* **Task**:
Your task is to write out the entire listing exactly, omitting its pictures.

==========

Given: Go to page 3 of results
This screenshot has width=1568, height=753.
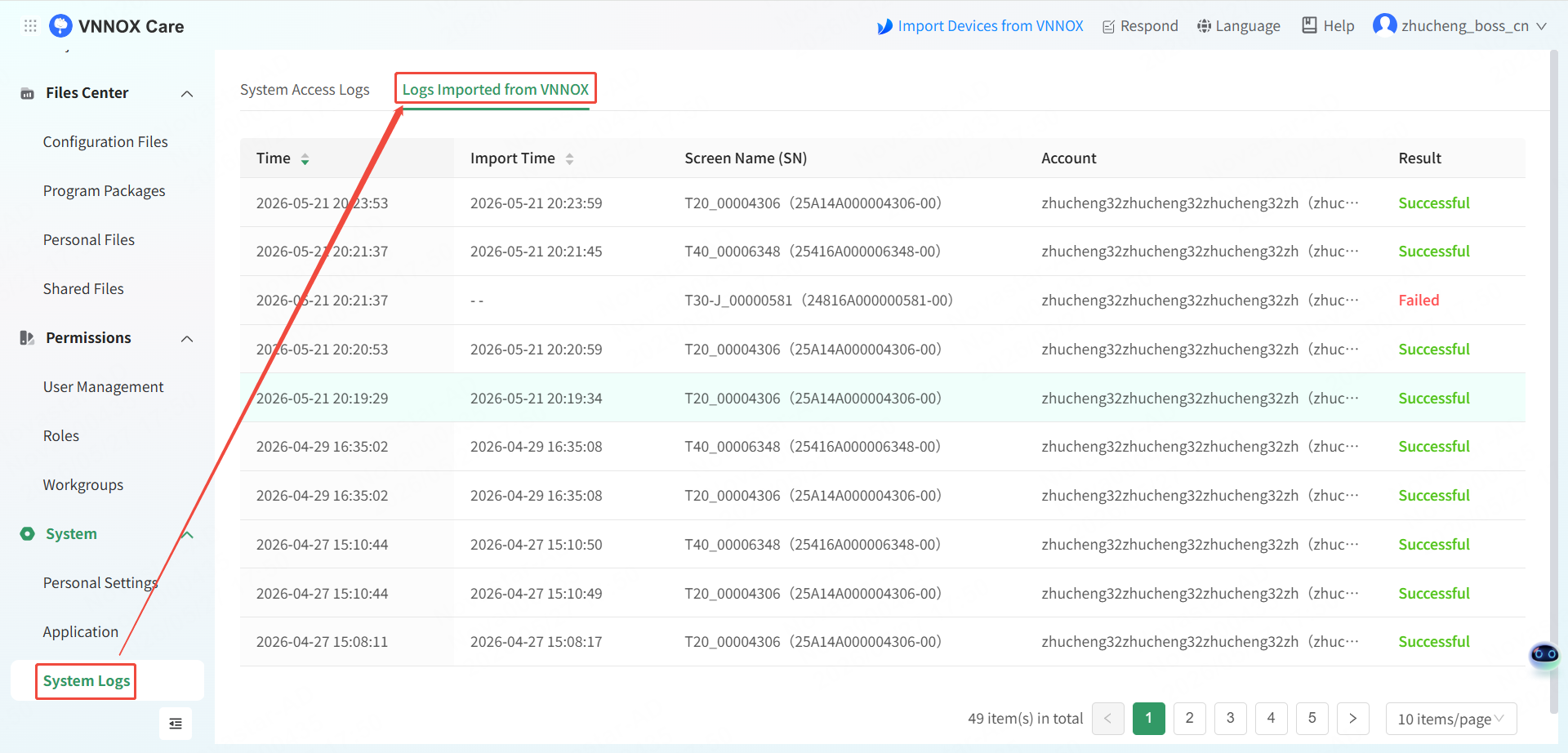Looking at the screenshot, I should (x=1231, y=719).
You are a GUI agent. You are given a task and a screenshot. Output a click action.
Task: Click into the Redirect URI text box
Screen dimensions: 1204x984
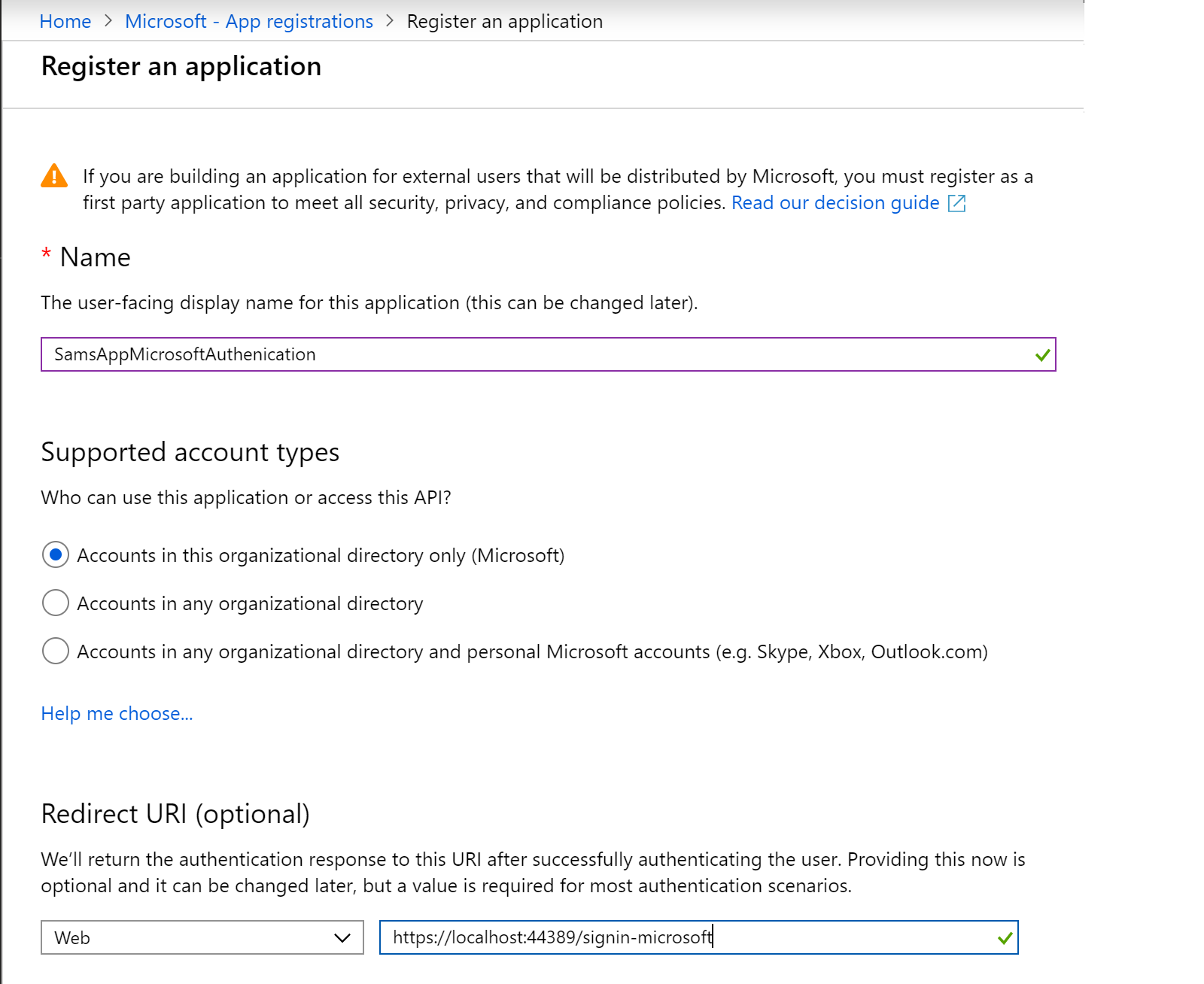(x=677, y=937)
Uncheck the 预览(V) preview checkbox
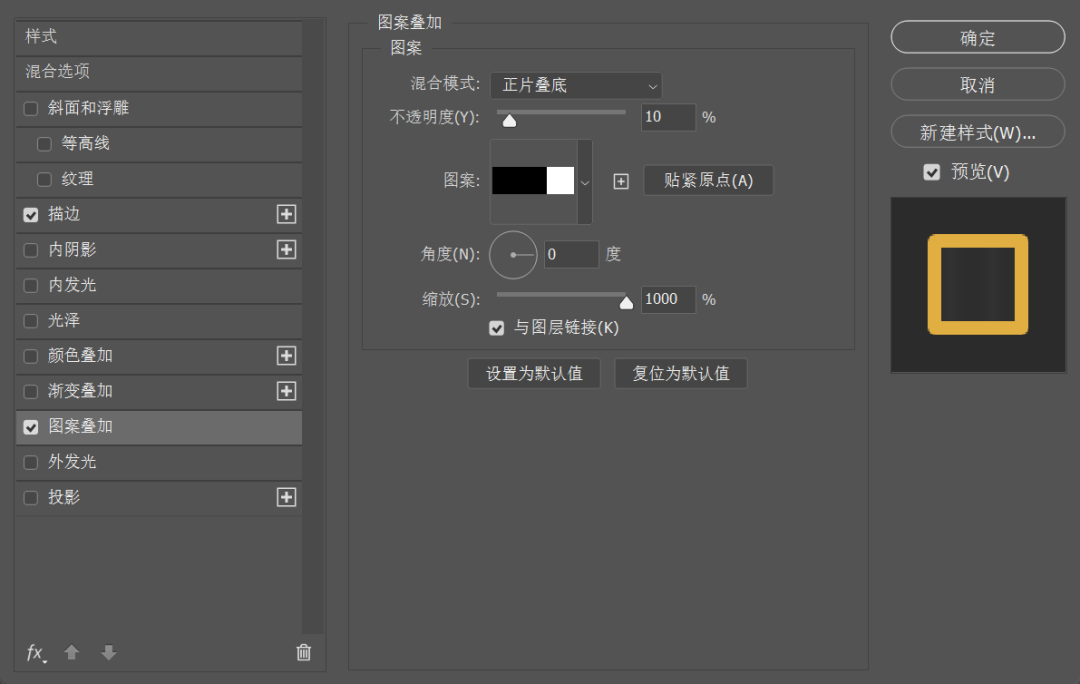 click(x=932, y=172)
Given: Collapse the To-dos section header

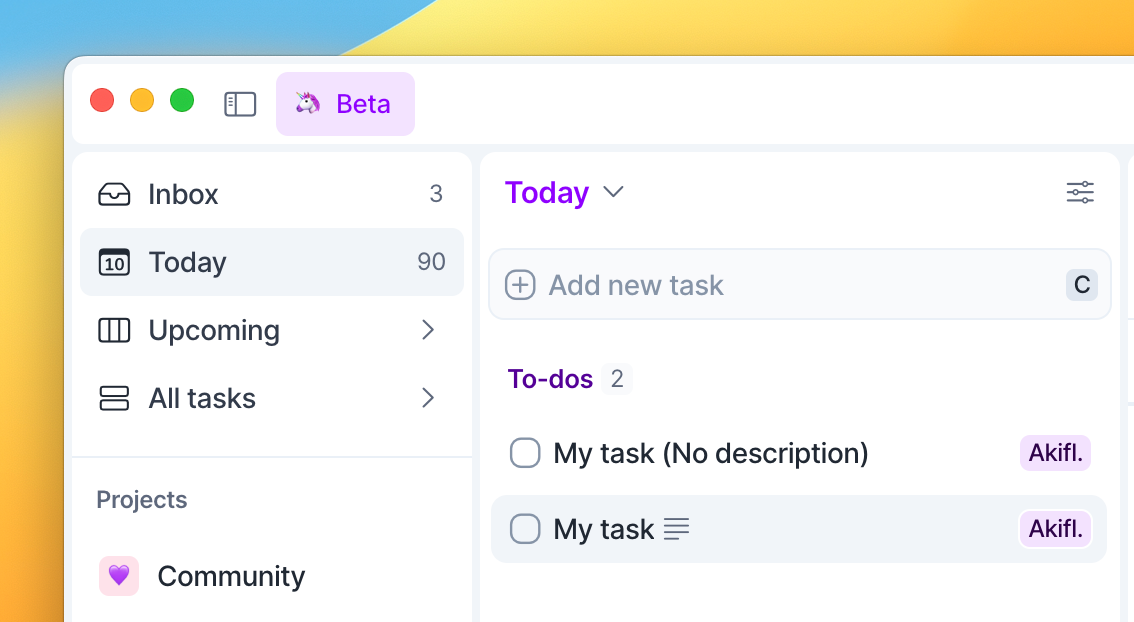Looking at the screenshot, I should pos(550,379).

==========

* **Response area**:
Given: Go to page 3 of results
This screenshot has width=1568, height=753.
Looking at the screenshot, I should (x=1231, y=719).
You are a GUI agent. You are given a task and a screenshot. Output a click action.
Task: Click into the Redirect URI text box
Screen dimensions: 1204x984
(x=677, y=937)
Uncheck the 预览(V) preview checkbox
 click(x=932, y=172)
Given: Collapse the To-dos section header

Looking at the screenshot, I should pos(550,379).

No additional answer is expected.